Family roots run deep for Tony Bohrer. His great-grandparents homesteaded in Moffat County in the early 1900s and he has been pastor at Apostolic Lighthouse Church in Craig for 15 years.
That long local heritage has given Bohrer a solid understanding of the region’s values and traditions, along with the outdoor lifestyle that has sustained his family for generations.
So six years ago, Pastor Bohrer took a leap of faith and decided to expand his family by opening up his own full-service hunting operation: Ivory Tip Outfitters in Craig.
“There was a time when you could slip the rancher fifty dollars and jump his fence and guides were for rich people,” he said. “Now outfitters are for everyone.”
Colorado’s abundance of public lands and over-the-counter elk hunting tags (second and third rifle seasons) make the state a top destination for outdoorsmen hoping to tag a big bull and the experience of a lifetime. But after beating the brush year after year alongside throngs of likeminded hunters in the U.S. National Forest, many come to recognize the benefits of a guided hunt.
Foremost among those benefits is access.
“One of the biggest things we offer is access to private land,” Bohrer (pronounced boo-yer) said. “We try to do quality over quantity. We treat you the same if you’re hunting a bull or a cow. We treat everybody like family.”
With help from wife Shannon and his two daughters among as many as 10 helpers – cooks, guides, camp hosts and meat runners – per hunt, Bohrer practices what he preaches.

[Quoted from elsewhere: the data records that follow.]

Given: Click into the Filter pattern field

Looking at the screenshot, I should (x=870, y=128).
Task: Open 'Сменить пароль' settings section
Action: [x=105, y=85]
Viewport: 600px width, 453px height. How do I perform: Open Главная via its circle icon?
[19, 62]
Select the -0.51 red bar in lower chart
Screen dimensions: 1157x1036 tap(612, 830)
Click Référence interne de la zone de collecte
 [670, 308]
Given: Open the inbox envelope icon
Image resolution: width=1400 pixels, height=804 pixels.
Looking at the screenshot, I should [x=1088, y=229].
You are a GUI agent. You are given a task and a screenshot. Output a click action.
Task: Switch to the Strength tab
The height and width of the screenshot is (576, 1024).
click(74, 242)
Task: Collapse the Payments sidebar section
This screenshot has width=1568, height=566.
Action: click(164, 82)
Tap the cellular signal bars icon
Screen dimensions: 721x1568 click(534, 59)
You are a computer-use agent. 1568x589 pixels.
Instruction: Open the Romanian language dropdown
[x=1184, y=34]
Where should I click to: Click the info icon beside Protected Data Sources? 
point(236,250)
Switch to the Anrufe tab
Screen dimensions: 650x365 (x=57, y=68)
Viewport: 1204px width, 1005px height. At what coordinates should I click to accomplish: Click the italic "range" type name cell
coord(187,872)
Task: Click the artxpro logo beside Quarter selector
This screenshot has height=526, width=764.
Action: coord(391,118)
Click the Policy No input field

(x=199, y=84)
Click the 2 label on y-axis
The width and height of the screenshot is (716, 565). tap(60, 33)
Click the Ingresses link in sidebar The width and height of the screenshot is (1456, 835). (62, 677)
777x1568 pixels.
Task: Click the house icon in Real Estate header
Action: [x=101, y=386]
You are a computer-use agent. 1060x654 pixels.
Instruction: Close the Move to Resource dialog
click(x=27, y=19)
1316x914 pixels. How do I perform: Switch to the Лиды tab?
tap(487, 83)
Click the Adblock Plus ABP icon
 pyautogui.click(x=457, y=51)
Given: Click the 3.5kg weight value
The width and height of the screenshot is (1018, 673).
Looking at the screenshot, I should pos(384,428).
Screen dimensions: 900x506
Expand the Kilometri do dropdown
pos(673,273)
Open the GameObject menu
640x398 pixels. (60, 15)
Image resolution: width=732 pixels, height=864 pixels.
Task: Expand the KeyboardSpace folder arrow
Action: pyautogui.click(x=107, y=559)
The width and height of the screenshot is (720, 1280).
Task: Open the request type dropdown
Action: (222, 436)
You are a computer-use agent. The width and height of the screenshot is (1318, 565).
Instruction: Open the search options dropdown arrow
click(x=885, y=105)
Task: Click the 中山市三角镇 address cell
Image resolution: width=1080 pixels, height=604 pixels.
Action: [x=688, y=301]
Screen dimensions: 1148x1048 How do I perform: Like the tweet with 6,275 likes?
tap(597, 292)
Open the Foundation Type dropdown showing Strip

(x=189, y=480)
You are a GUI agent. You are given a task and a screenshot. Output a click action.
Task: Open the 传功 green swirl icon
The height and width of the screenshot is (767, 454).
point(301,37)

In addition to his own hunting heritage, he spent more than a dozen years managing another outfitting operation, learning the ins and outs of the business. Ivory Tip’s clients are the ultimate benefactors of a business model that’s designed to under-promise and over-deliver.
“We are a full-service guide,” Bohrer said. “The hunter can be as involved or as uninvolved as he wants to be. They have free reign. From the time he pulls the trigger it’s up to us. The harvest is up to them.”
Keeping clients in smaller groups by offering two different locations both north and south of Craig, Ivory Tip can feel confident about the quality of the hunts they offer. Qualifying for landowner vouchers and Ranching for Wildlife tags, outfitters can help hunters with licenses, or hunters can acquire their own.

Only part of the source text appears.